From first entry to last, give the listing again verbatim.

Data shown:

▽

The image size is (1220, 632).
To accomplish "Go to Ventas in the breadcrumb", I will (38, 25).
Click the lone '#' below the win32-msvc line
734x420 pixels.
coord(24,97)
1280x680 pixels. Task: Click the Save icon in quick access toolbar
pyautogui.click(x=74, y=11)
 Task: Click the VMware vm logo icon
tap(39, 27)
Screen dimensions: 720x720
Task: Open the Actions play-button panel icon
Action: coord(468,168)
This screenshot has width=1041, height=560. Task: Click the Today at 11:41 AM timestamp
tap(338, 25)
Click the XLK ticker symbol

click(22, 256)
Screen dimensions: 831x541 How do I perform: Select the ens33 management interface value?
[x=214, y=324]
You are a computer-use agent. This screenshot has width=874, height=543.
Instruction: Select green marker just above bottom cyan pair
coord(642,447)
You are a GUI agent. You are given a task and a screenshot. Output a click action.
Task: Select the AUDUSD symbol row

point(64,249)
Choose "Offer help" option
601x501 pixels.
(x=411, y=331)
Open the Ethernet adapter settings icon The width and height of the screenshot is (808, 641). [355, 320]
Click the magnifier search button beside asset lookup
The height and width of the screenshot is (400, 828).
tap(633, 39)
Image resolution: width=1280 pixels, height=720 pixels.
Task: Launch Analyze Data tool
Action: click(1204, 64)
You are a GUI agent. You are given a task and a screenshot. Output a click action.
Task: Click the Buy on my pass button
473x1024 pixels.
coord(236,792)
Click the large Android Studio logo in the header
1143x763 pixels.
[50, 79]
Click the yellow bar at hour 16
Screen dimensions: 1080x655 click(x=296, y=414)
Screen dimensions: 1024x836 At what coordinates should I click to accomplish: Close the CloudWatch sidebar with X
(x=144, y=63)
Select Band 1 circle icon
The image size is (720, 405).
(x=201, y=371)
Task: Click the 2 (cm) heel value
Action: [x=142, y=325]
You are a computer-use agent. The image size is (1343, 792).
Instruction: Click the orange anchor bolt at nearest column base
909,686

△

Solved problem:
The image size is (1220, 632).
To accomplish "Go to Ventas in the breadcrumb", I will (38, 25).
Click the lone '#' below the win32-msvc line
734x420 pixels.
coord(24,97)
1280x680 pixels. Task: Click the Save icon in quick access toolbar
pyautogui.click(x=74, y=11)
 Task: Click the VMware vm logo icon
tap(39, 27)
Screen dimensions: 720x720
Task: Open the Actions play-button panel icon
Action: coord(468,168)
This screenshot has width=1041, height=560. Task: Click the Today at 11:41 AM timestamp
tap(338, 25)
Click the XLK ticker symbol

click(22, 256)
Screen dimensions: 831x541 How do I perform: Select the ens33 management interface value?
[x=214, y=324]
You are a computer-use agent. This screenshot has width=874, height=543.
Instruction: Select green marker just above bottom cyan pair
coord(642,447)
You are a GUI agent. You are given a task and a screenshot. Output a click action.
Task: Select the AUDUSD symbol row

point(64,249)
Choose "Offer help" option
601x501 pixels.
(x=411, y=331)
Open the Ethernet adapter settings icon The width and height of the screenshot is (808, 641). [355, 320]
Click the magnifier search button beside asset lookup
The height and width of the screenshot is (400, 828).
tap(633, 39)
Image resolution: width=1280 pixels, height=720 pixels.
Task: Launch Analyze Data tool
Action: click(1204, 64)
You are a GUI agent. You are given a task and a screenshot. Output a click action.
Task: Click the Buy on my pass button
473x1024 pixels.
coord(236,792)
Click the large Android Studio logo in the header
1143x763 pixels.
[50, 79]
Click the yellow bar at hour 16
Screen dimensions: 1080x655 click(x=296, y=414)
Screen dimensions: 1024x836 At what coordinates should I click to accomplish: Close the CloudWatch sidebar with X
(x=144, y=63)
Select Band 1 circle icon
The image size is (720, 405).
(x=201, y=371)
Task: Click the 2 (cm) heel value
Action: [x=142, y=325]
You are a computer-use agent. The image size is (1343, 792).
Instruction: Click the orange anchor bolt at nearest column base
909,686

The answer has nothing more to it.